Zwischen den Deckeln: die Würde, die Kunst.
Wo von übertriebener Erinnerungskultur oder gar von einem Schuldkult gesprochen wird, hat die selektive Demenz das Erinnern längst verdrängt. Ein Moment der Gegenwart, nur Ausgewähltes noch davor und das Danach verspricht keine Besserung.
Das Erinnern ist dennoch zentral, darüber gibt es deutsche Einigkeit. Nur das Was stellt sich dar als kalkuliert umkämpfter Diskurs, der in seinen Schäbigkeiten kaum auszuhalten ist.
Tabula rasa – auf das Unaussprechliche folgt der Mythos einer Stunde Null, die unmöglich macht, die Nachbeben als solche zu erkennen, geschweige denn sich zu erinnern.
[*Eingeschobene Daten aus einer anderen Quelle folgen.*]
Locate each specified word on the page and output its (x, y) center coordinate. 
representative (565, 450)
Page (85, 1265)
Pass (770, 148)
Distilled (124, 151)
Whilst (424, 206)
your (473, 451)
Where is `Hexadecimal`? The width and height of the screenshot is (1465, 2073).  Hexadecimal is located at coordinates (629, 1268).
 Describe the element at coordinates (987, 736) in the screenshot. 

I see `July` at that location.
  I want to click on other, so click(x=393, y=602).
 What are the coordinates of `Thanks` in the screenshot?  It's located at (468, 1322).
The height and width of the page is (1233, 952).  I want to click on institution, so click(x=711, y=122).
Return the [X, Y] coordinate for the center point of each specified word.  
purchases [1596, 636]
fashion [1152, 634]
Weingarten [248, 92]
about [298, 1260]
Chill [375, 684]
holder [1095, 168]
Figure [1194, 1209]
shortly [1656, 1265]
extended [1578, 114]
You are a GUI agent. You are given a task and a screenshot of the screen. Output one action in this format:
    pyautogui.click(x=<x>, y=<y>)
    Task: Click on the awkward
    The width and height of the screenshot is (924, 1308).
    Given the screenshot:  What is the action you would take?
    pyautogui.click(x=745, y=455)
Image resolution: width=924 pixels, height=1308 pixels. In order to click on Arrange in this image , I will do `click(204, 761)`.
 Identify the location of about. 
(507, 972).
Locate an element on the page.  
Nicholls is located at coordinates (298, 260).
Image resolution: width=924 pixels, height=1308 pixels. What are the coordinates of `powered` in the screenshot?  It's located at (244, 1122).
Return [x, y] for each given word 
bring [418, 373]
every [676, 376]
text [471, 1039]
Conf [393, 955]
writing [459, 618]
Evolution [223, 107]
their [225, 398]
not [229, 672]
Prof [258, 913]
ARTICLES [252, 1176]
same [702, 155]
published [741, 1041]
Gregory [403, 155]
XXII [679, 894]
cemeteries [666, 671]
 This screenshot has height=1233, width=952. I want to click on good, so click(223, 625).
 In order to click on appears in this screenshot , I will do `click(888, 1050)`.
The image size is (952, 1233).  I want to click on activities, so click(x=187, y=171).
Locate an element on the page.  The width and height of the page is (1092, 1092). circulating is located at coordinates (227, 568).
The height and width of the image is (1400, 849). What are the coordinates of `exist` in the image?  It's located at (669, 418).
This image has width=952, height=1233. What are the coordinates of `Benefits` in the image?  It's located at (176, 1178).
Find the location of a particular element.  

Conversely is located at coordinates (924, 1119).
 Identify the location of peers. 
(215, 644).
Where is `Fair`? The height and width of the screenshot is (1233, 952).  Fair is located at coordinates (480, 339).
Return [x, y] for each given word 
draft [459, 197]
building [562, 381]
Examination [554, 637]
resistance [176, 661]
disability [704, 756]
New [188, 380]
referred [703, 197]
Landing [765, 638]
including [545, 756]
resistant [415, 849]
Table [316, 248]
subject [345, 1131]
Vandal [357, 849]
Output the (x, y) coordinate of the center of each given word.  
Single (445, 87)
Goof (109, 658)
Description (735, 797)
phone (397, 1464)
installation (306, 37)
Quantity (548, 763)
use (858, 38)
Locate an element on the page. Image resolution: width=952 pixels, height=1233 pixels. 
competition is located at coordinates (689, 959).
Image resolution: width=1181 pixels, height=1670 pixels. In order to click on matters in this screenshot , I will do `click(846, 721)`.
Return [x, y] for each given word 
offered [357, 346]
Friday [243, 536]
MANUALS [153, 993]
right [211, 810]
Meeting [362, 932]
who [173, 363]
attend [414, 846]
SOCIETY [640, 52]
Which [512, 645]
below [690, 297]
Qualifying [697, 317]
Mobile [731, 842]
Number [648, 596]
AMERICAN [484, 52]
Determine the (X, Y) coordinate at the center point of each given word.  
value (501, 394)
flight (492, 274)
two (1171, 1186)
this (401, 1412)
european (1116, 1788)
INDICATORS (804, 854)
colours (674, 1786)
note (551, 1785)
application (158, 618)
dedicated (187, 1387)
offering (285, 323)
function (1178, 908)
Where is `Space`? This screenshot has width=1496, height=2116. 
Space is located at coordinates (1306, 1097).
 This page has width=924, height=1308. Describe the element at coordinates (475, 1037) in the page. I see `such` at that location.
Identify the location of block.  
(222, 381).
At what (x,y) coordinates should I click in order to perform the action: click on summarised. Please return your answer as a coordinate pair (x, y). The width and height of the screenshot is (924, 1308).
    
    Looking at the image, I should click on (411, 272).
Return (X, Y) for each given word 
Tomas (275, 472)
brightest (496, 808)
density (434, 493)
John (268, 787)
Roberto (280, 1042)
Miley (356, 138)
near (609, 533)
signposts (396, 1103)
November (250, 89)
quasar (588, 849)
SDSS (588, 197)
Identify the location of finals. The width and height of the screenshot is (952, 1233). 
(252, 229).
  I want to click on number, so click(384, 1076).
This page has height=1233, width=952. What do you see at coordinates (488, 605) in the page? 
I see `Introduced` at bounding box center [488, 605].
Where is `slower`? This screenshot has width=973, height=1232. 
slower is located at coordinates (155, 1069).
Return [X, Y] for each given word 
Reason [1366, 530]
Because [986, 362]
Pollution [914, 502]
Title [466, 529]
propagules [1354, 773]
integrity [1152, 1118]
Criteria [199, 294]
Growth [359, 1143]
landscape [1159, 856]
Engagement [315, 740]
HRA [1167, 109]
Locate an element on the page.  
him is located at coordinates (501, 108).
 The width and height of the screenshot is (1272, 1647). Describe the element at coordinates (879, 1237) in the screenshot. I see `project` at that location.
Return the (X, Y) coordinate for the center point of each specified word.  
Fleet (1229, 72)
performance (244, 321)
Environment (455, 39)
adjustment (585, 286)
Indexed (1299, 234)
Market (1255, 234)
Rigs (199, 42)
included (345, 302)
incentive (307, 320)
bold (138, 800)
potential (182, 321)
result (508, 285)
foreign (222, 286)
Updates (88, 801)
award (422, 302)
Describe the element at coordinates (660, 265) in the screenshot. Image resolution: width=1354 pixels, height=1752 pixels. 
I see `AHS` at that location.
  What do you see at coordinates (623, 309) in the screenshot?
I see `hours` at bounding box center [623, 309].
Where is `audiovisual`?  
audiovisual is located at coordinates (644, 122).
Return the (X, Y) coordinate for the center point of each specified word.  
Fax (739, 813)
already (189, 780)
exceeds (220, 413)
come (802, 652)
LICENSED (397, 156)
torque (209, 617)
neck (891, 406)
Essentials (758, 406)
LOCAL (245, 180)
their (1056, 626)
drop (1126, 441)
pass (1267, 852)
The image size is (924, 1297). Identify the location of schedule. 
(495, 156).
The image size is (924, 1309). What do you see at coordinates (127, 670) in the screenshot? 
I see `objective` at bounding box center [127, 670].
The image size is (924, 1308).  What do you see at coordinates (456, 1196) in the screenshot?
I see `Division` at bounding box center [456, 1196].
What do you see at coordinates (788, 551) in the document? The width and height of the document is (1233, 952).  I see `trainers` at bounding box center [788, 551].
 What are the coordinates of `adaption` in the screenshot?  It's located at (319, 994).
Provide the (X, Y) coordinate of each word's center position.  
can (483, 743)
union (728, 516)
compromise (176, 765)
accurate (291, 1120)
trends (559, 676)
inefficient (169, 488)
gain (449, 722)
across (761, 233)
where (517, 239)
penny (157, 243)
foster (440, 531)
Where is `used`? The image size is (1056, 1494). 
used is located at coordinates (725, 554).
Selbst das Ohrfeigen eines Altkanzlers konnte nicht verhindern, dass das Dreher-Gesetz weitgehend vergessen ist. Und die wohl zentralste Entscheidung des Bundesverfassungsgerichts zur Kunstfreiheit ist heute so bekannt, als hätte es sie nie gegeben.

Hier setzt die performative Auseinandersetzung mit der
Mephisto-Entscheidung↗ an und vollstreckt ein Urteil, das sich nicht als Zensur verstanden wissen wollte, sie in seiner Konsequenz jedoch bedeutete. Fünfzehn Jahre ohne Nachdruck eines Buches voller Wut über eine durch Opportunismus ermöglichte Karriere im deutschen Faschismus: Selbstzensur des westdeutschen Verlagswesens aufgrund der realen Gefahr erneuter zivilrechtlicher Klagen.
Seit dem 23.05.2024 (75 Jahre Grundgesetz) werden mit schwarzer Farbe seitenweise jene Zeilen über den charakterlichen Zerfall von Menschen im Faschismus überrollt, welche in den Augen des westdeutschen Rechtsstaates nie hätten erscheinen dürfen. Buch um Buch schwindet so die lesbare westdeutsche Erstauflage von Klaus Manns Mephisto, erschienen in der Nymphenburger Verlagshandlung im Jahr 1965.
Jedes geschwärzte Exemplar ist Fragment des Erinnerns und Vergessens, Teil der performativen Auseinandersetzung. Festgehalten ist der Zeitraum des Schwärzens sowie die Nummer des Buches im Verhältnis zur Auflagenstärke. Die Verkaufspreise steigen hierbei linear: Kostete das erste Exemplar mit der Nummer 1/10.000 noch einen Euro, wird das tausendste bei tausend liegen. Mit dem Voranschreiten des Vergessens wächst der Preis des Erinnerns.